Nothing but the lines from the one containing "You are a GUI" through the end of the entries below should be set down, each exactly as written.

Stored items:
——

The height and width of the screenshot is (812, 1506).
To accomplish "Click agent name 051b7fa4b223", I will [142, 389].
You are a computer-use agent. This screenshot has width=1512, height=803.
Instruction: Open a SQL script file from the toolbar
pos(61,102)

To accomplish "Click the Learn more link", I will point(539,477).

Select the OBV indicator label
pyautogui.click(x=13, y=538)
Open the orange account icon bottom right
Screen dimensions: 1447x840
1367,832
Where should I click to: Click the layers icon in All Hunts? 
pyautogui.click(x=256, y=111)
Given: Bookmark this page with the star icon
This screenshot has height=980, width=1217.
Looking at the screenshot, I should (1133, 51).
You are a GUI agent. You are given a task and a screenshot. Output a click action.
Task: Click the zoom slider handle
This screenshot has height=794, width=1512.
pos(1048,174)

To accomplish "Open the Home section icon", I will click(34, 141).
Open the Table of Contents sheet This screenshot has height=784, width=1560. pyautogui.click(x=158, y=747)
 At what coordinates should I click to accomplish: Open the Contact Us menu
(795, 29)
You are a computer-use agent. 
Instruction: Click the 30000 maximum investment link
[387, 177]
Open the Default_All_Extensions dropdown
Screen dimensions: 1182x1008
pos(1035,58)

——

§ RESULT OF THIS TASK:
You are a GUI agent. You are given a task and a screenshot. Output a click action.
Task: Click the zoom slider handle
This screenshot has height=794, width=1512.
pos(1048,174)

To accomplish "Open the Home section icon", I will click(34, 141).
Open the Table of Contents sheet This screenshot has height=784, width=1560. pyautogui.click(x=158, y=747)
 At what coordinates should I click to accomplish: Open the Contact Us menu
(795, 29)
You are a computer-use agent. 
Instruction: Click the 30000 maximum investment link
[387, 177]
Open the Default_All_Extensions dropdown
Screen dimensions: 1182x1008
pos(1035,58)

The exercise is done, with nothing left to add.